In this study, six 2-phenylnaphthalenes with hydroxyl groups were synthesized in high yields by the demethylation of the corresponding methoxy-2-phenylnaphthalenes, and one 2-phenylnaphthalene with an amino group was obtained by hydrogenation. All of the 2-phenylnaphthalene derivatives were evaluated for cytotoxicity, and the structure-activity relationship (SAR) against human breast cancer (MCF-7) cells was also determined. The SAR results revealed that cytotoxicity was markedly promoted by the hydroxyl group at the C-7 position of the naphthalene ring.
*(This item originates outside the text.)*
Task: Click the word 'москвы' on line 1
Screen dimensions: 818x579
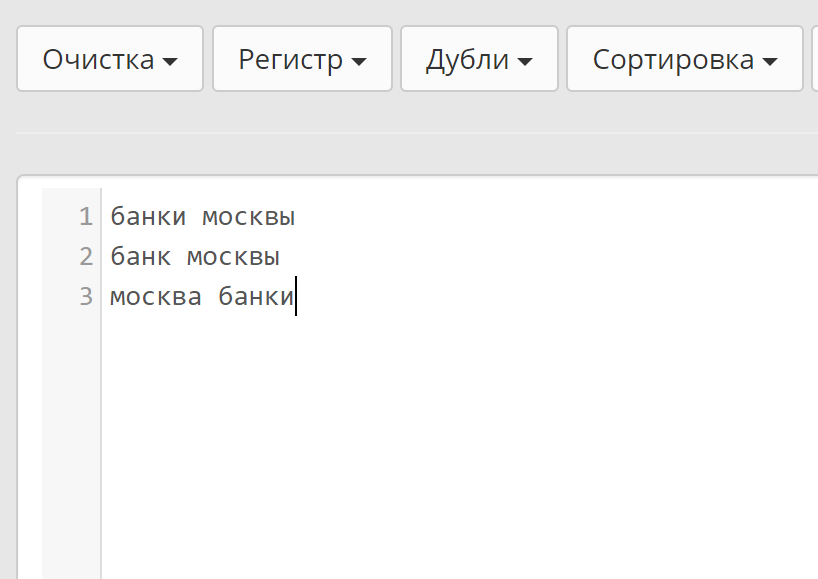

The introduction of hydroxyl groups at the C-6 position of the naphthalene ring and the C-4' position of the phenyl ring fairly enhanced cytotoxicity, but the introduction of a hydroxyl group at the C-3' position of the phenyl ring slightly decreased cytotoxicity. Overall, 6,7-dihydroxy-2-(4'-hydroxyphenyl)naphthalene (PNAP-6h) exhibited the best cytotoxicity, with an IC50 value of 4.8 μM against the MCF-7 cell line, and showed low toxicity toward normal human mammary epithelial cells (MCF-10A). PNAP-6h led to cell arrest at the S phase, most likely due to increasing levels of p21 and p27 and decreasing levels of cyclin D1, CDK4, cyclin E, and CDK2. In addition, PNAP-6h decreased CDK1 and cyclin B1 expression, most likely leading to G2/M arrest, and induced morphological changes, such as nuclear shrinkage, nuclear fragmentation, and nuclear hypercondensation, as observed by Hoechst 33342 staining. PNAP-6h induced apoptosis, most likely by the promotion of Fas expression, increased PARP activity, caspase-7, caspase-8, and caspase-9 expression, the Bax/Bcl-2 ratio, and the phosphorylation of p38, and decreased the phosphorylation of ERK. This study provides the first demonstration of the cytotoxicity of PNAPs against MCF-7 cells and elucidates the mechanism underlying PNAP-induced cytotoxicity.